In case it is useful, I am 38 and have low ovarian reserve. My partner and I were able to conceive using IUI, but I had a miscarriage and my doctor recommended IVF to help select genetically viable embryos and speed things along.
My questions for you:
(1) Should I be worried that my fertility clinic is so dumbfounded by the failure to retrieve my eggs ? Or is this really a rare event?
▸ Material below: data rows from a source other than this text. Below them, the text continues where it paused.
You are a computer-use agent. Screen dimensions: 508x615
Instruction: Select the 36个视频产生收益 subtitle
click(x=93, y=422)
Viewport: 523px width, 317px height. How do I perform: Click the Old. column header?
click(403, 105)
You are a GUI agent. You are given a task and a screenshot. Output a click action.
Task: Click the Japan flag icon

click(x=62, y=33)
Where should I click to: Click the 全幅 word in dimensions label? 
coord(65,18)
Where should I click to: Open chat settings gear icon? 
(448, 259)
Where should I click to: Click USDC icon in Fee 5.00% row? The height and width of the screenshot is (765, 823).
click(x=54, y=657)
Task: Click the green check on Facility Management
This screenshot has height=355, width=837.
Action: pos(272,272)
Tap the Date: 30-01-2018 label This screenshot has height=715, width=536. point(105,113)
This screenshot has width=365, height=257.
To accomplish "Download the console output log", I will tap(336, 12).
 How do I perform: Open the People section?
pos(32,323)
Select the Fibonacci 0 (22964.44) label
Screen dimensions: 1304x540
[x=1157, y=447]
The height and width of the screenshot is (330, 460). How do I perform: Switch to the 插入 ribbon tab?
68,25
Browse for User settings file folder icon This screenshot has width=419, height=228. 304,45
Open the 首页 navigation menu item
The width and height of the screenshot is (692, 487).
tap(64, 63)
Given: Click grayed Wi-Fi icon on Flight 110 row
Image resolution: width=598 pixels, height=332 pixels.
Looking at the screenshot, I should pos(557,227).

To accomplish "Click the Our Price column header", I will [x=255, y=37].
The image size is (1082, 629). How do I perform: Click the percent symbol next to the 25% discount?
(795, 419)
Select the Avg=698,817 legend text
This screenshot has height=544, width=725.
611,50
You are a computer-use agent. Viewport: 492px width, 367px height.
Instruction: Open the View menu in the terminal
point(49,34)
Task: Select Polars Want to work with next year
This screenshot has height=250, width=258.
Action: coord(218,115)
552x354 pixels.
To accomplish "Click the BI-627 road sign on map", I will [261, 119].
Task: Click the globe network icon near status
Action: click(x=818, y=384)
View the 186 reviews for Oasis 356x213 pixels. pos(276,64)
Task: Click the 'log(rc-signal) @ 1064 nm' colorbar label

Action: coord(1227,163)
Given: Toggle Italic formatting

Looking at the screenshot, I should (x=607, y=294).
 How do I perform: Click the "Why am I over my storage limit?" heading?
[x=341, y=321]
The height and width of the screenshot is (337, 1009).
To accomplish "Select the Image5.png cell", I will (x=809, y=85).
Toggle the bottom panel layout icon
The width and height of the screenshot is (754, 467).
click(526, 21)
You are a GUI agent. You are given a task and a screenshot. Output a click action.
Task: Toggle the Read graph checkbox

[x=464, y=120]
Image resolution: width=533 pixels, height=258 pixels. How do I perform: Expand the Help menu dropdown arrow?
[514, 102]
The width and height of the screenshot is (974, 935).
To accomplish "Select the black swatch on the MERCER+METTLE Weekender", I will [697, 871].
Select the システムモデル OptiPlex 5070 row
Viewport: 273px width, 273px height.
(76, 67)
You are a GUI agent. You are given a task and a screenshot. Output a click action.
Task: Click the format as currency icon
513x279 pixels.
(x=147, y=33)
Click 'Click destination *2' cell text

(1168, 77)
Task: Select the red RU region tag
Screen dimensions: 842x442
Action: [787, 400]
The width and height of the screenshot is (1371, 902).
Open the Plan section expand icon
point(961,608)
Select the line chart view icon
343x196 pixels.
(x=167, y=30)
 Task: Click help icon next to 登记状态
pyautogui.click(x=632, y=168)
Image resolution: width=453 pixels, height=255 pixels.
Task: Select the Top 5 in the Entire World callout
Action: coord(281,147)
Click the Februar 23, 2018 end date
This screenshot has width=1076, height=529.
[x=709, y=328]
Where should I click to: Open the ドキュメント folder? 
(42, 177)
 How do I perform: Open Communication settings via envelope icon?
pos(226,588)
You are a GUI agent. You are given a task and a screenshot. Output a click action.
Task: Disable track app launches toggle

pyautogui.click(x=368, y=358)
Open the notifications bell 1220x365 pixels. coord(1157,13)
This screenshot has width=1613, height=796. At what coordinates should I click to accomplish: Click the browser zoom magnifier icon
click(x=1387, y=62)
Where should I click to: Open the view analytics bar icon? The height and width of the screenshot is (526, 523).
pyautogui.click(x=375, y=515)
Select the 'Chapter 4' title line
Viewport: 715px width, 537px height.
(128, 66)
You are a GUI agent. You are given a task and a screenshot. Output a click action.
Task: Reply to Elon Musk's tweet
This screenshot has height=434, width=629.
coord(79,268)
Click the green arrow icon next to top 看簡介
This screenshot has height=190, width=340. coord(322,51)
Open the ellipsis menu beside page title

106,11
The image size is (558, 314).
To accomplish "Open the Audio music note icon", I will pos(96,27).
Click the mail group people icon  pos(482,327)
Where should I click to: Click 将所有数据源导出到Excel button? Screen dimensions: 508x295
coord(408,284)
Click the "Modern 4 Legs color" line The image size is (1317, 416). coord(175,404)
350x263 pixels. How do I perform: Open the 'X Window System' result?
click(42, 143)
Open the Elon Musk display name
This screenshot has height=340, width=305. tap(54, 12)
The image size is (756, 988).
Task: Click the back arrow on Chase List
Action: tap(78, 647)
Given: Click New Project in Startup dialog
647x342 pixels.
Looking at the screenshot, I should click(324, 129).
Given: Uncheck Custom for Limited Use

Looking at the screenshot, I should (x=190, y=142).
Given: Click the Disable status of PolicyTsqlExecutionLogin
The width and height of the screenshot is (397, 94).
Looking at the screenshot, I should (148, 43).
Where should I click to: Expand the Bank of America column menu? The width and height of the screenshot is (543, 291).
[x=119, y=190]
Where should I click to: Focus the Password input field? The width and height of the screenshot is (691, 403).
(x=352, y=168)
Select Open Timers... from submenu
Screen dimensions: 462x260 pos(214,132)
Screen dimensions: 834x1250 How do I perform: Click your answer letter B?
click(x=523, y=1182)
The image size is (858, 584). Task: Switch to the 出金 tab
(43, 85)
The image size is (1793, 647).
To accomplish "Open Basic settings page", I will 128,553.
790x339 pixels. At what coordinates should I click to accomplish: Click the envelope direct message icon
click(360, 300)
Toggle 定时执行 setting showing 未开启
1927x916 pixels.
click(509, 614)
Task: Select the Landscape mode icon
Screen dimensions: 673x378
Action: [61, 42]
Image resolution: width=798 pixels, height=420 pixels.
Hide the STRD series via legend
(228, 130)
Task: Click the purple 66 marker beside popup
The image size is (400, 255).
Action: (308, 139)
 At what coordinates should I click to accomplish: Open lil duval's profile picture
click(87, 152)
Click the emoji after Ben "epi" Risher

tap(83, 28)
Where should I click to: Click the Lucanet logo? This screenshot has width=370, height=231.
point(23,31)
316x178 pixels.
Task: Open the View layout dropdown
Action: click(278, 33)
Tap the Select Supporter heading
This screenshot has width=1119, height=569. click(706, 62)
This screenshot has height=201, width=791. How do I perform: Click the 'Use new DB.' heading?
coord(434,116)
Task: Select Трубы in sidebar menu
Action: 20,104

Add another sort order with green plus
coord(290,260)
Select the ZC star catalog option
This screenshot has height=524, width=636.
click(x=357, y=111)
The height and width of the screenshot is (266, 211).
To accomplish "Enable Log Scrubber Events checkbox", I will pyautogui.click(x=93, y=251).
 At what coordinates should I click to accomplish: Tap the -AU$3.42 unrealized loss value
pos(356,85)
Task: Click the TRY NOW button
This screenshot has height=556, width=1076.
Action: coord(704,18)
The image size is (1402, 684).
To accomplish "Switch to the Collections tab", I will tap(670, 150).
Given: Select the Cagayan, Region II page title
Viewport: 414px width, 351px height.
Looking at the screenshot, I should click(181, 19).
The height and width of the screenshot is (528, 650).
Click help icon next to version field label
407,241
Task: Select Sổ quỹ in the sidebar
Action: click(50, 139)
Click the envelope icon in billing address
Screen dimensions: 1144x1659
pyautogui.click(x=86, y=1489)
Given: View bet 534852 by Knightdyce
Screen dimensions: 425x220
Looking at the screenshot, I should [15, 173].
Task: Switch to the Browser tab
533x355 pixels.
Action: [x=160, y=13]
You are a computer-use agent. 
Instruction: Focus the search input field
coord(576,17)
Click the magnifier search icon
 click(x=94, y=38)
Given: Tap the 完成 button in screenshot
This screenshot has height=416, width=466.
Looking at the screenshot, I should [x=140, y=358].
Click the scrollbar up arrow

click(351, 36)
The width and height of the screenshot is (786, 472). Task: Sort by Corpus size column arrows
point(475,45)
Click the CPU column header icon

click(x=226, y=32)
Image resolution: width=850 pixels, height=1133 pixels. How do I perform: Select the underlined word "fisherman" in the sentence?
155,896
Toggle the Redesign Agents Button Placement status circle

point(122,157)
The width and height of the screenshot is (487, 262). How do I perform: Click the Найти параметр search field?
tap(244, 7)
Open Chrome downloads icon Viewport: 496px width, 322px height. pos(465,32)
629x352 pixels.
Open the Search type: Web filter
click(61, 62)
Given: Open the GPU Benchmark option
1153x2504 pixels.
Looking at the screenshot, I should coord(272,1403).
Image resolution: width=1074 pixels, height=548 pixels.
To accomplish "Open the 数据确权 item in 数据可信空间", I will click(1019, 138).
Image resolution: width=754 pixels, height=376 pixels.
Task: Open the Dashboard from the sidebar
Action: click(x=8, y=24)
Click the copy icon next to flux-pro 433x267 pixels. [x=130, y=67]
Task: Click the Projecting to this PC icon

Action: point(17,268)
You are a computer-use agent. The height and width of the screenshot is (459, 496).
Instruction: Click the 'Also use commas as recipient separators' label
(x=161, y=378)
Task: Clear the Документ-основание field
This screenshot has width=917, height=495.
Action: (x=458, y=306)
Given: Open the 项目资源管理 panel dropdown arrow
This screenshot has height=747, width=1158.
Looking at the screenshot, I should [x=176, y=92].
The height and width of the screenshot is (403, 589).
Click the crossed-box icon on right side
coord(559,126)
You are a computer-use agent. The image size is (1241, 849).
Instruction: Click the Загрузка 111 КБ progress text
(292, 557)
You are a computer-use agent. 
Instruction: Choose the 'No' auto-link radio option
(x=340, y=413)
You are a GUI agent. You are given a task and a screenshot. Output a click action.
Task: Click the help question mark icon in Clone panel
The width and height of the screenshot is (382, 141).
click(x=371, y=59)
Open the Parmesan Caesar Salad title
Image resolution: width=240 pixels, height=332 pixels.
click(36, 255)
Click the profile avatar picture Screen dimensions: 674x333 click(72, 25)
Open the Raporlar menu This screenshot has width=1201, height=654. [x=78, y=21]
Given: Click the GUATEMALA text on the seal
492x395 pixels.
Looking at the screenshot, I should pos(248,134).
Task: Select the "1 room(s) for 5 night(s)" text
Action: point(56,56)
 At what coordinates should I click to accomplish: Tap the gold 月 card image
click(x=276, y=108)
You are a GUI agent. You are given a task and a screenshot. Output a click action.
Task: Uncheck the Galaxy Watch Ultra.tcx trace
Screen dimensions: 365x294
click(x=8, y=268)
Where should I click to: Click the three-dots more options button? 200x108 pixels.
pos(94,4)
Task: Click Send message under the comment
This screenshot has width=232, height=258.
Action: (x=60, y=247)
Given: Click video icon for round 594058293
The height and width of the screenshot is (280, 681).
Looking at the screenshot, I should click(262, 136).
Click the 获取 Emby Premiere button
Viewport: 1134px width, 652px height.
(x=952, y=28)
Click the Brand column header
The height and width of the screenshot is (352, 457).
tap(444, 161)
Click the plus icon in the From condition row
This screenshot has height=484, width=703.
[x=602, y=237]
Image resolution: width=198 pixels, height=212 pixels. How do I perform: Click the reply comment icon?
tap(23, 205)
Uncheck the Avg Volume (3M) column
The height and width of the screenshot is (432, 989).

(2) Are there fertility clinics that specialize in cases like mine, where the generic protocols that work for most women do not work on me? If so, how do I go about finding one? Google searching isn’t returning many results…
Thank you!
Hi Dr Sher,
I just cancelled my FET cycle because progesterone was too high before beginning supplementation. Do you have a protocol for FET that will keep progesterone from creeping up too early? I was taking estrogen 2mg vaginally twice a day and 10ml Lupron. Thank you so much!
WE would need to talk!
I suggest you call my assistant, Patti at 702-533-2691 and set up a Skype/FaceTime consultation with me.
Geoff Sher
I have a question? I had 2 embryos , pgs tested graded as 4ab and 4bb. I transfered 4ab and it was negative. So should I transfer 4bb , being poor than 4ab? Is 4bb a good grade to transfer or should I repeat the cycle?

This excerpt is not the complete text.